Artist’s rendering of III–V photodetector fabricated on authors’ InP/SOI platform. [Image: Hong Kong University of Science and Technology]
A team of Hong Kong–based engineers has demonstrated what it believes is an improved technique for growing high-performance photodetectors made from III–V materials directly on a platform compatible with silicon photonics (Optica, doi: 10.1364/OPTICA.431357). The team’s approach cleverly puts together several micropatterning and deposition techniques to create a monolithic indium-phosphate/silicon-on-insulator (InP/SOI) platform tuned for growing such devices in a variety of dimensions.
The researchers believe that their approach skirts some of the shortcomings in current methods for building photodetectors for photonic integrated circuits (PICs) on silicon. As a result, it could, the team writes, point to “a practical solution for the monolithic integration of III–V active components and Si-based passive devices on an InP/SOI platform in the future.”
Stringent performance requirements
As data communications and data traffic have continued to grow, seemingly without limit, optical interconnects using silicon photonics have emerged as a cost- and energy-efficient approach to replace increasingly overstressed and power-hungry data-center electronic links. In that quest, fast, high-performance photodetectors obviously constitute a key element.
To operate effectively in the interconnect game, such integrated photodetectors need to sport a demanding combination of characteristics. These include large bandwidth, operation across a broad wavelength band, high responsivity (the efficiency with which the photodetector converts light into electrical current), and low “dark current” (background current in the absence of incident light). But they also need to play well with the existing CMOS manufacturing system—and, in particular, to couple efficiently with optical waveguides on silicon.

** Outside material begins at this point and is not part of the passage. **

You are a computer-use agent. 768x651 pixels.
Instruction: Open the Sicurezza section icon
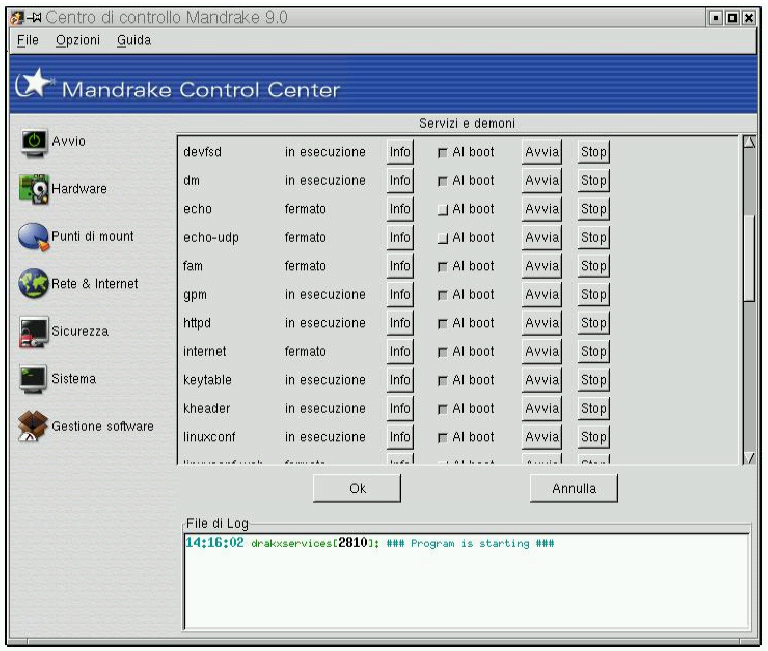(x=35, y=333)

As the authors of the new study observe, several material systems have stepped up to try to meet these requirements on silicon. One is germanium-based materials, which are generally compatible with silicon and sport a large bandwidth and good responsivity at telecom wavelengths. Nonetheless, these materials, the authors say, are prone to lattice mismatches that create crystal defects, or dislocations, that can produce high dark currents and degrade sensitivity.

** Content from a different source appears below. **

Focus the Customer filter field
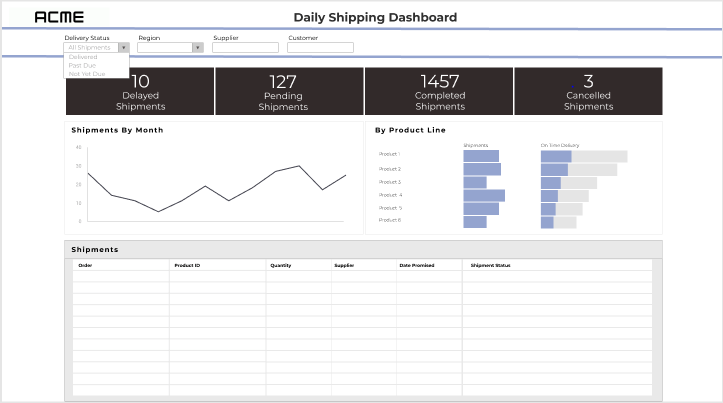 point(320,47)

The other approach is to build these devices using III–V materials, which boast high responsivities within a broad operating wavelength band, as well as low dark currents. For these materials, though, poor light-coupling efficiency with silicon in practical devices and difficulty in connecting them with silicon waveguides have been stumbling blocks.

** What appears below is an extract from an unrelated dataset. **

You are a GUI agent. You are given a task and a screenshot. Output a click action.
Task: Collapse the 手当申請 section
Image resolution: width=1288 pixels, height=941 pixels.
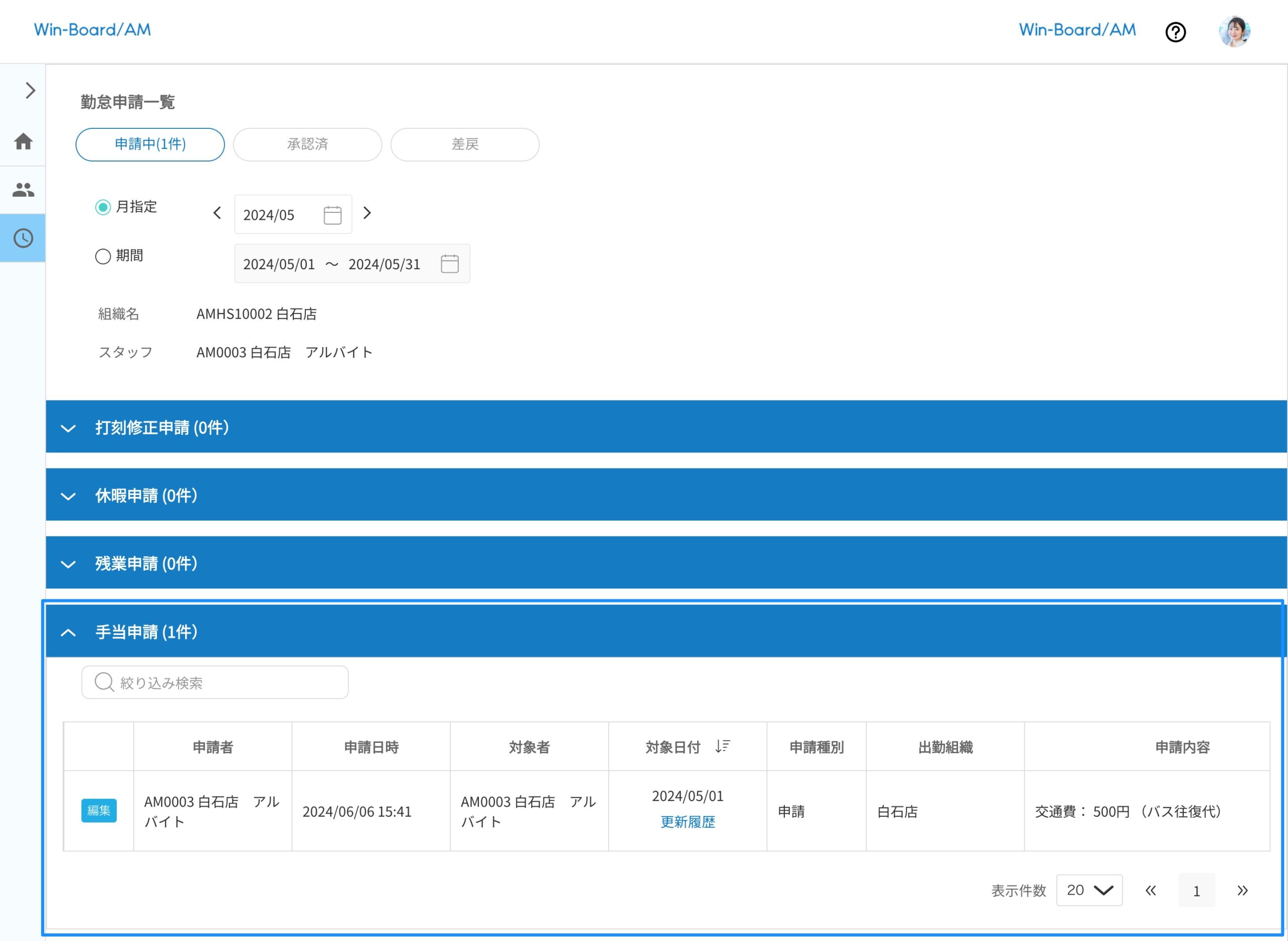pos(68,632)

The Hong Kong researchers’ process for creating InP/SOI monolithic platform, including bars (top) and membranes (middle), for growing III–V photodetectors (and other devices) on silicon. (i) Patterning of silicon layer on silicon-on-insulator (SOI) wafer. (ii) Patterned bars or membranes are encapsulated by a top-oxide layer. (iii) The top-oxide layer is undercut using a wet-etching method, leaving a gap between the top oxide and the buried insulating oxide layer of the SOI wafer. (iv) InP is grown by lateral epitaxy, in-plane with the silicon device layer. [Image: Z. Yan et al., Light Sci. Appl. 10, 200 (2021), CC-BY 4.0] [Enlarge image]
An “ideal platform” for photonics?
To get around these quandaries, the research team, led by Keu May Lau of the Hong Kong University of Science and Technology, devised a new method to selectively grow the III–V material InP in parallel with the silicon device layer on an SOI wafer. The result, the researchers maintain, is “an ideal InP/SOI platform for implementing photonic functionalities.”
In the team’s approach (laid out in detail in a separate study), the 480-nm-thick silicon layer on the SOI wafer is first patterned into segments, and then encapsulated with a thin layer of oxide. Next, a wet-etching process undercuts the top oxide layer to create trenches beneath it, removing the silicon in selected areas and leaving a gap between the overlying encapsulating oxide and the insulating oxide layer beneath the silicon.
InP is then epitaxially grown, in a lateral direction, to fill the gap—creating an “InP-on-insulator” structure directly adjacent to the SOI one. The result, the researchers suggest, is a monolithic platform where InP bars and membranes of various lengths can sit in-plane with the silicon device layer, allowing for smooth light coupling with silicon waveguides while still taking advantage of the superior properties of InP (and other III–V materials) for high-speed photodetection.
To test out its deposition scheme, the team fashioned photodetectors of a variety of detectors and configurations, using sequences of InP and InGaAs materials, on the monolithic InP/SOI base. The resulting devices, according to the researchers, put together all of the required criteria for high-performance photodetectors in data communications, with a 3-dB bandwidth beyond 40 GHz, high responsivity at telecom wavelengths, a broad operating-wavelength band and a low, 0.55-nA dark current.
The team also numerically simulated the photodetectors’ coupling efficiency with a butt-coupled silicon waveguide. It found that good light coupling between the III–V material and the silicon should be possible—something the researchers hope to demonstrate in future experiments.
The researchers conclude that the photodetectors that their new deposition process has enabled “are qualified candidates for future data communications in Si photonics.” And, they add, “the potential of achieving lasers on this platform further paves the way towards fully integrated Si photonics.”